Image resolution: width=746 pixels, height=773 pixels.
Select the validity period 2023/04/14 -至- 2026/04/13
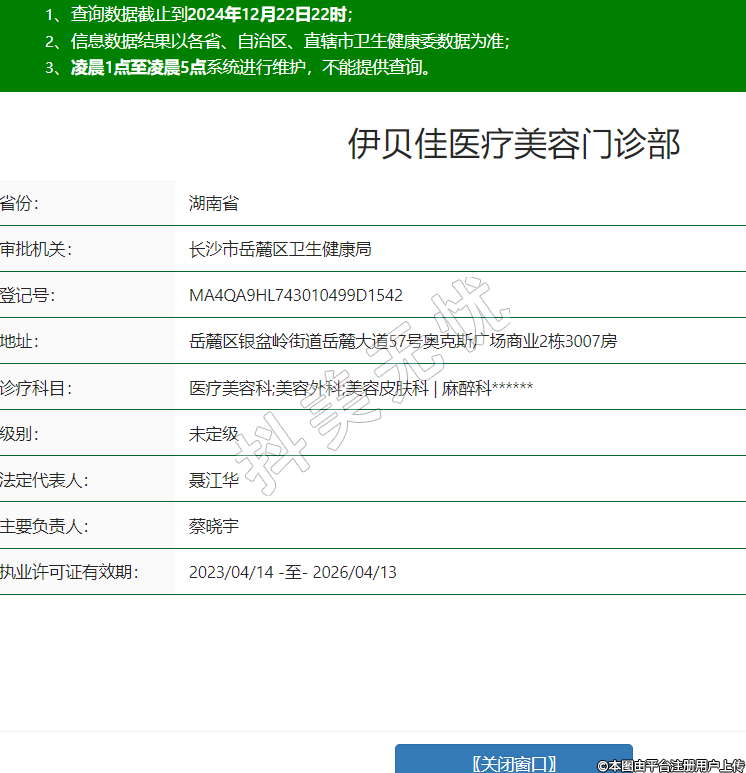pos(293,572)
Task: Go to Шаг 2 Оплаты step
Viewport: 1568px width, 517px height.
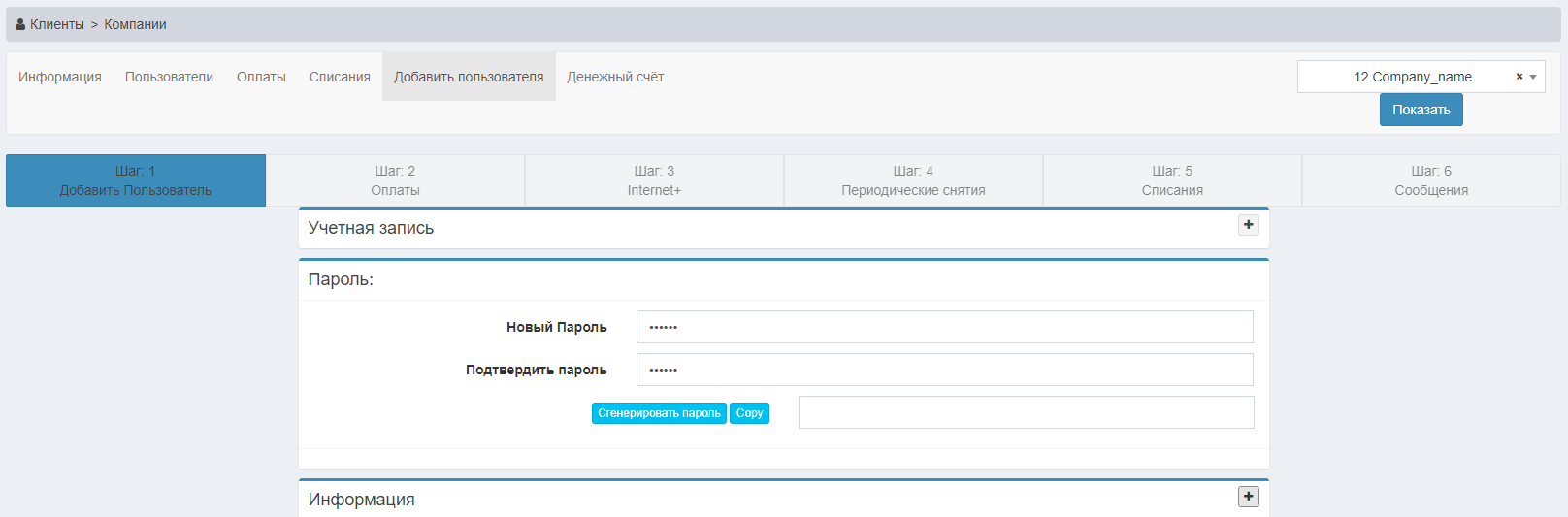Action: (395, 180)
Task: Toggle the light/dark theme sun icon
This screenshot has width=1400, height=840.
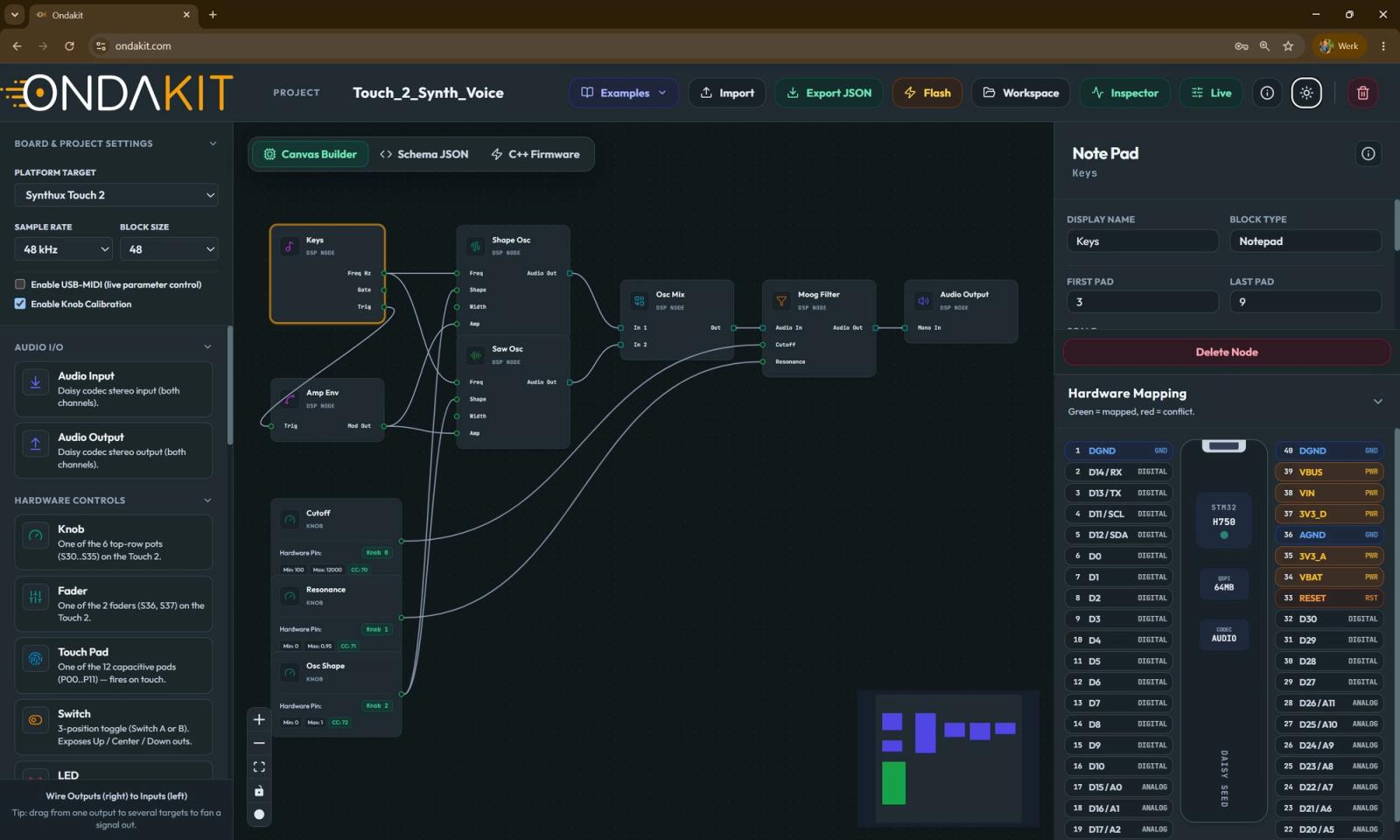Action: 1306,93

————————

## EXERCISE INSTRUCTIONS
Rewrite the items above with each "Task" changed to "Instruction" and everything else left as it is. Omit the pictures.

## ANSWER TO THIS TASK
Image resolution: width=746 pixels, height=773 pixels.
Select the validity period 2023/04/14 -至- 2026/04/13
pos(293,572)
Instruction: Go to Шаг 2 Оплаты step
Viewport: 1568px width, 517px height.
Action: (395, 180)
Instruction: Toggle the light/dark theme sun icon
This screenshot has width=1400, height=840.
Action: 1306,93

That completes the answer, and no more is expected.